Networking and compute are also in flux, with DPUs and other intelligent NICs becoming critical to managing the massive data flows required for AI. Companies like Cisco, Juniper, Arista, and Extreme are being called upon to provide AI‑ready networks that simplify management through automation and deliver the low‑latency performance agents demand. On the compute side, partnerships with semiconductor leaders and the ability to support heterogeneous accelerators will be differentiators.
Industry-Wide Impact and Outlook
The overarching takeaway from the AWS Summit New York is that AI is no longer an add‑on—it is becoming the defining paradigm for software, infrastructure, and operations. Every vendor positions itself as an AI company, but we believe the winners will be those who build real capabilities rather than merely applying marketing spin. The transition to agentic systems will create winners and losers, particularly among those who can or cannot deliver tightly integrated, metadata‑driven platforms.

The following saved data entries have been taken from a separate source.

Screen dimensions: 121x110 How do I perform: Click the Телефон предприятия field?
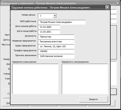point(56,51)
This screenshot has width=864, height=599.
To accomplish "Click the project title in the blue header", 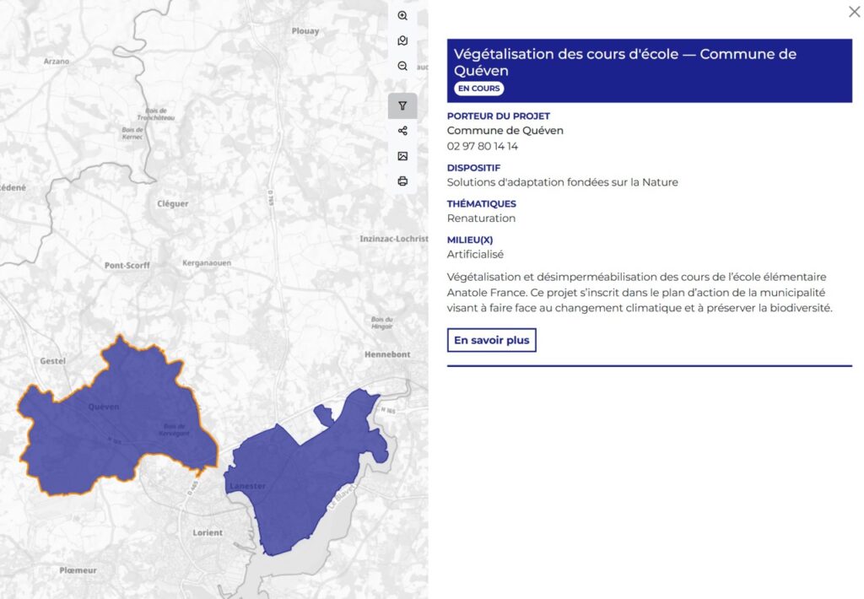I will click(624, 62).
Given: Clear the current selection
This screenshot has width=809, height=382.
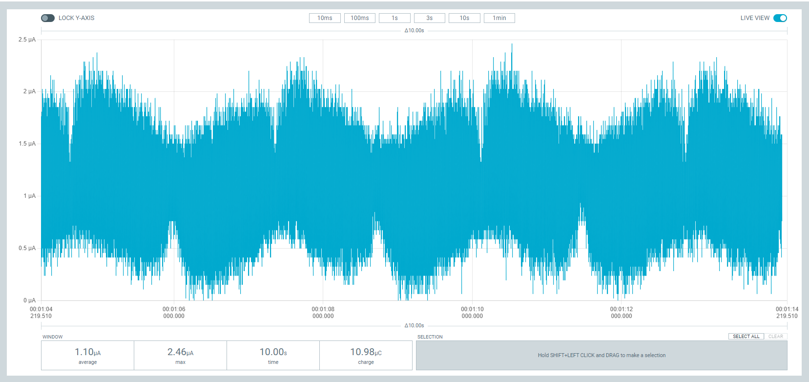Looking at the screenshot, I should [775, 337].
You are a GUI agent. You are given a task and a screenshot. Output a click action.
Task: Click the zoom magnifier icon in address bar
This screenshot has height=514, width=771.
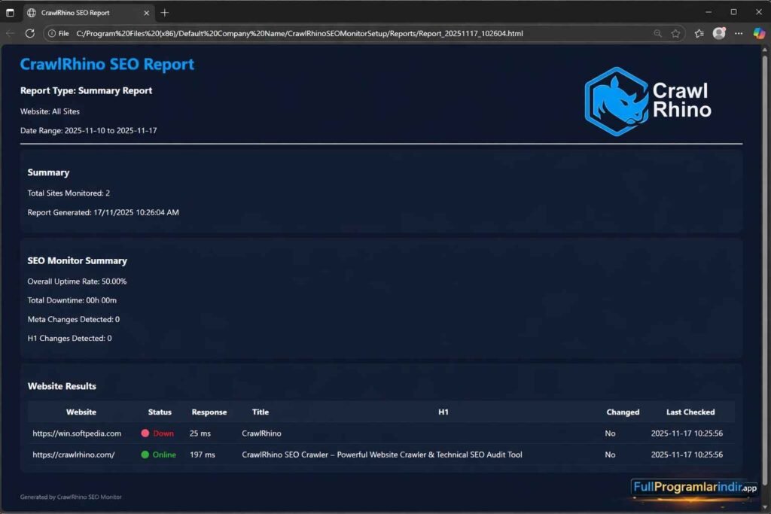tap(658, 34)
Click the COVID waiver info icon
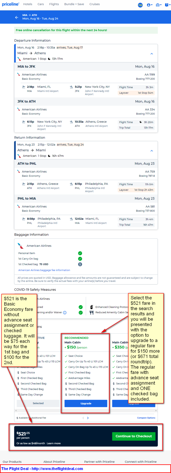This screenshot has height=473, width=171. pos(65,312)
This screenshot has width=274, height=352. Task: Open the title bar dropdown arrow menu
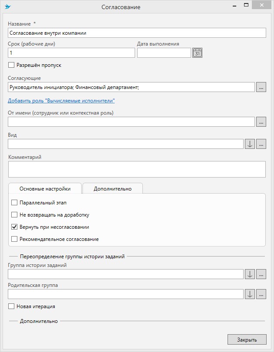click(233, 6)
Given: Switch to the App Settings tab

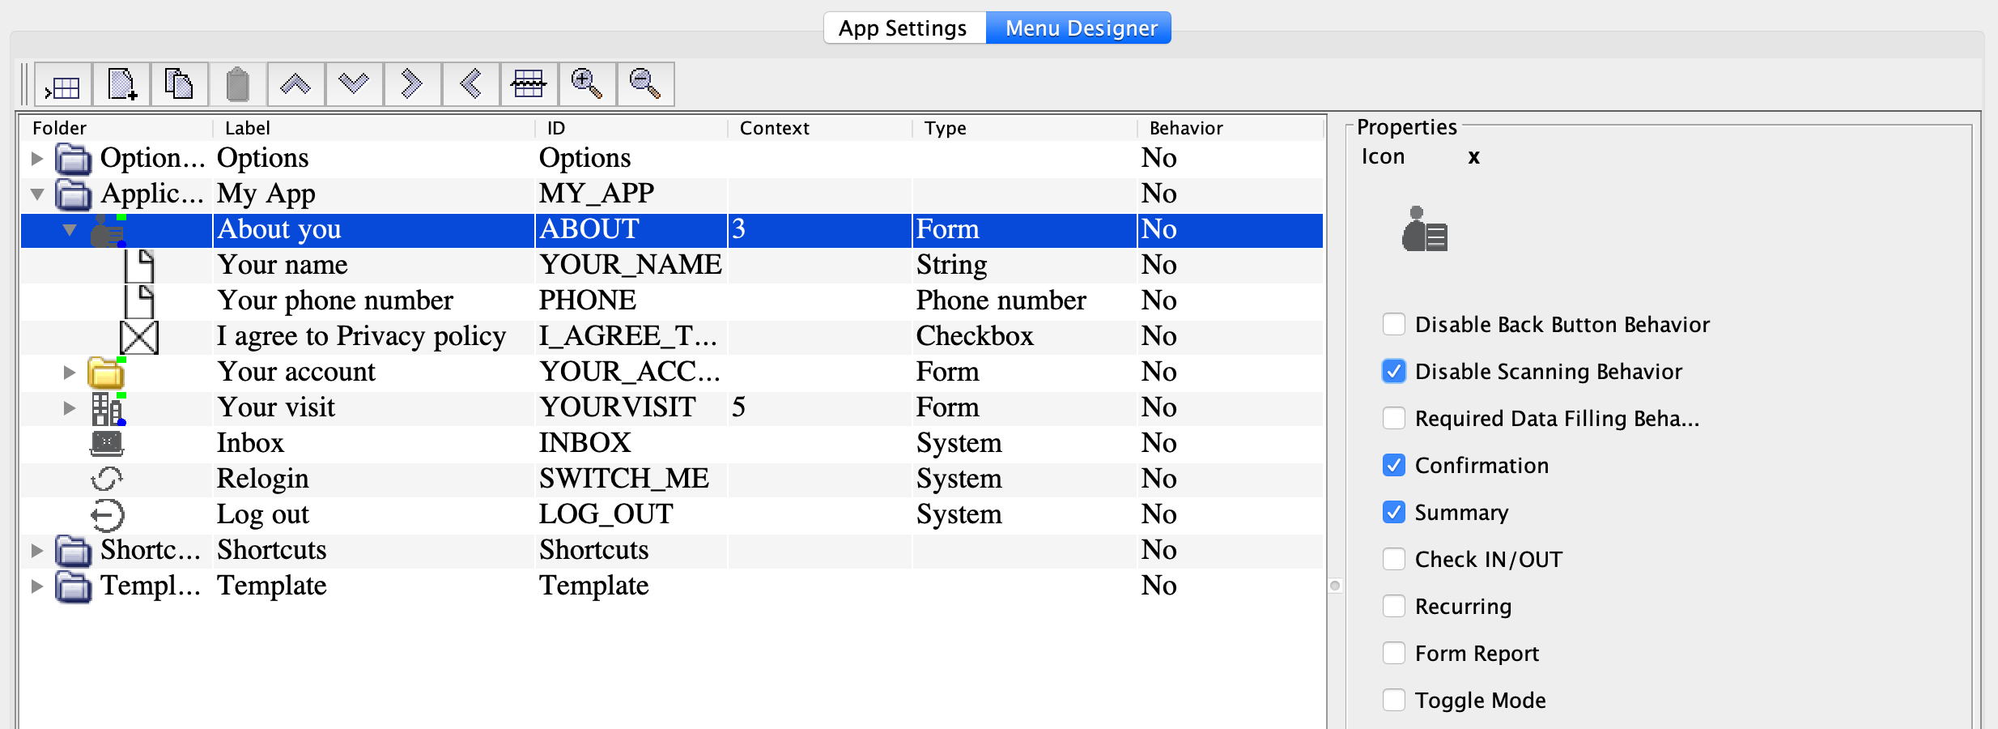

We think the implications are broad: database vendors such as Snowflake and Databricks are racing to embed agentic capabilities into their ecosystems, while traditional infrastructure providers must climb the stack to deliver value at the semantic layer. The emergence of federated catalogs and cross‑catalog integrations, exemplified by moves like Salesforce’s interest in Informatica, suggests the market is heading toward a more open, interconnected future.
Our ANGLE
In our view, the AWS Summit New York made it clear that AI is not about chatbots or interfaces and that AI agents are no longer a futuristic concept but a practical framework ready for enterprise deployment. AWS’s blend of embracing open protocols with MCP and A2A, specialized models beyond NOVA, modernization tools with Transform leveraging AI and leaving space for GSIs, and a vibrant partner ecosystem offers organizations multiple on‑ramps to provide those AI agent frameworks into this new paradigm. Yet, challenges remain: security models for agents are still nascent, process orchestration frameworks are immature, the semantic layer is in flux, and the talent gap is real.
With AWS S3 vector buckets and Iceberg‑ready storage, one of the big things we see signals a shift from traditional storage to AI‑integrated data platforms. As we continue the Summer of Data Platforms, we see this trend accelerating as conventional storage platforms, in the cloud and on-premises, collide with data services and data management workflows. The battle of the catalogs and metadata will heat up as the summer continues.
We believe that AWS’s strategy on the AI front of providing both native solutions like Nova and Bedrock and the flexibility to integrate external models positions it uniquely as the “everything cloud.” This approach empowers organizations to experiment and scale confidently, leveraging the best of AWS’s native services and a diverse ecosystem of partners. For vendors and enterprises alike, the message is clear: the era of agentic AI has arrived, and those who adapt quickly to this new model, embracing data platform integration, open protocols, and ecosystem collaboration, will shape the future of cloud computing.